HABERLERDEN ESİNTİLER
ERBAKAN HOCA’ya bir gazetecinin “Türkiye’ye radikal İslam gelir mi?” sorusuna Başbakan ERBAKAN’ın cevabı: “Türkiye’ye gelecek olan gelmiştir.” Eh anlayın artık, bu ülkeye radikal İslam lazımsa, biz varız ya!” demeye getiriyor.
Bu cevap bize bir şey hatırlattı: Hani tek Parti devrinde (İsmet Paşa: Cumhurbaşkanı, Şükrü Kaya: İçişleri Bakanı.) Ankara’da bazı gençler izinsiz miting yapmış. Olay çıkmış. Polis birkaç genci tutuklamış. Elebaşı olan genç İçişleri Bakanı huzuruna çağırtmış, gence ne istediklerini sormuş. Elebaşı genç, “komünist rejim istiyoruz” demiş. Bu cevap karşısında sinirlenen İçişleri Bakanı, “Bana bak!” demiş, “Bu memlekete komünizm lazımsa onu da biz getiririz!”
Bununla ne demek istedik?
İki olay arasındaki zaman mesafesi 50 yıldır.
Siyasi zihniyet bakımından kastettiğimiz mesafe ise bir arpa boyu yoldur.
Gelecek seçimlerde RP’nin en büyük rakipleri belli oldu.
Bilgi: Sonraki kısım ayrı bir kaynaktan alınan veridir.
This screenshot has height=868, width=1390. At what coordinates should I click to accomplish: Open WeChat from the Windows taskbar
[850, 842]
Biri, cinci hoca Ali KALKANCI’nın kuracağı “TÜRKİYE’nin YOLU PARTİSİ”; öbürü Muhsin YAZICIOĞLU’nun BBP. Nerden belli derseniz, söyleyelim. Bir defa Ali KALKANCI’da ERBAKAN HOCA’dan farklı meziyetler var. Mesela adam diyor ki; “Ben Seyyidim”, “Ben Alperenim” Ve çok iyi Tarikat yönetiyor. Öyle ki bazı müridleri Ali Hoca’nın karşısında cin çarpmış gibi titriyor, kimileri de secdeye varıyor. Ve KALKANCI artık şeyh değil, Parti lideri olmak istiyor.
ERBAKAN Hoca, tarikat şeyhlerine ve dini cemaat liderlerine Başbakanlık konutunda iftar yemeğini boşuna mı verdi? Piyasayı Şeyh KALKANCI’ya ve eski Ülkücü YAZICIOĞLU’na kaptırmak istemiyor.
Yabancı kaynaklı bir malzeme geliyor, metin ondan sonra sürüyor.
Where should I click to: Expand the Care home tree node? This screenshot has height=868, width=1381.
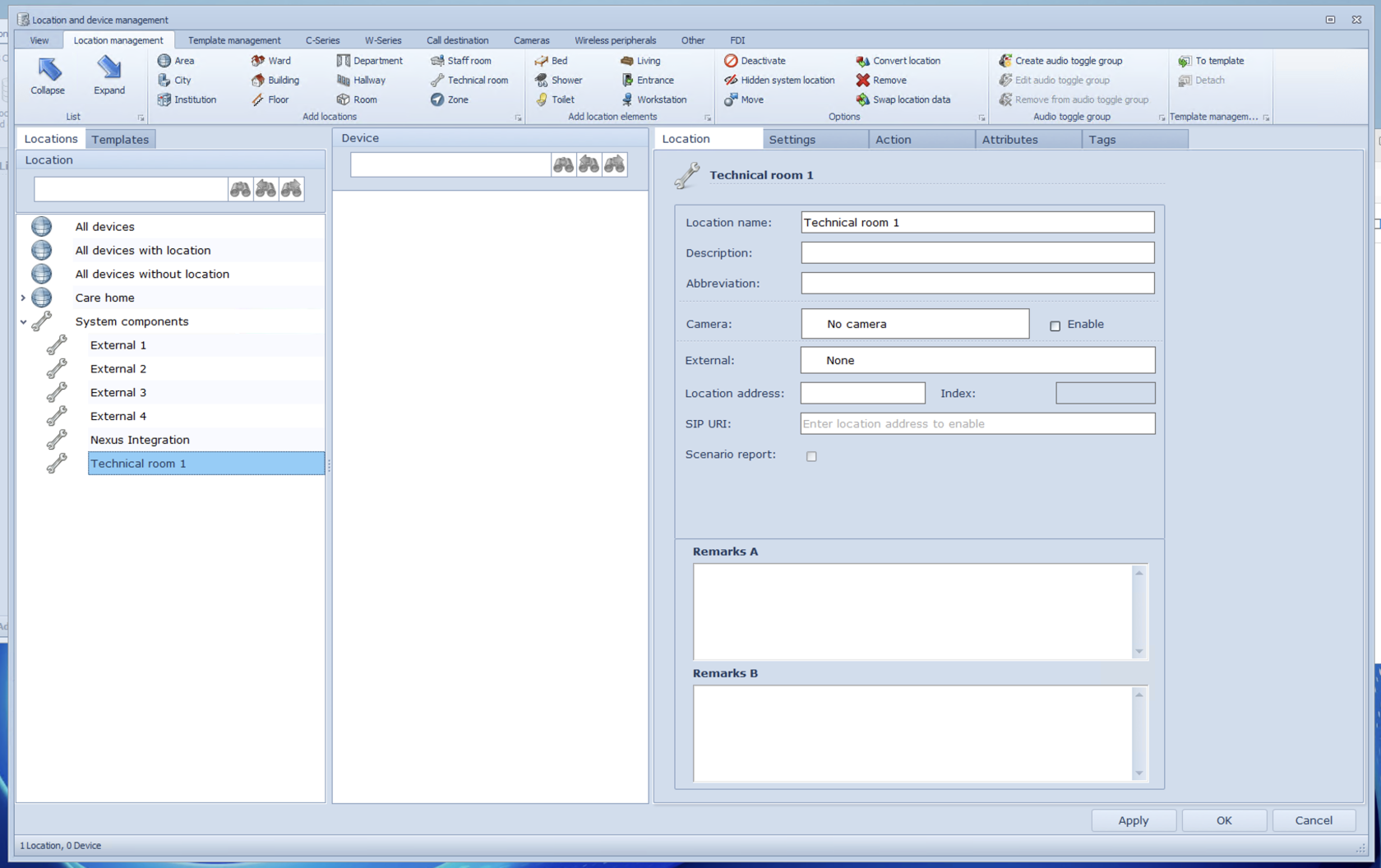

YAZICIOĞLU’na gelince…. Hükümetten desteğini çekmiş bulunuyor. Yedi milletvekili ile REFAHYOL Hükümetine yedek bir payanda oluyordu. Şimdiyse, kamu görevlilerinin maaş zamlarını adaletsiz bularak ve bundan daha mühimi de “başörtüsü zulmü” bahanesi ve Yüksek Askeri Şura (YAŞ) kararlarına tavır koyarak “Müslümanlığı en iyi biz savunuruz” havalarına girmiştir.
Unutmayın ki Refah Partisi de aynı yolları kullanarak tırmanışa geçmişti.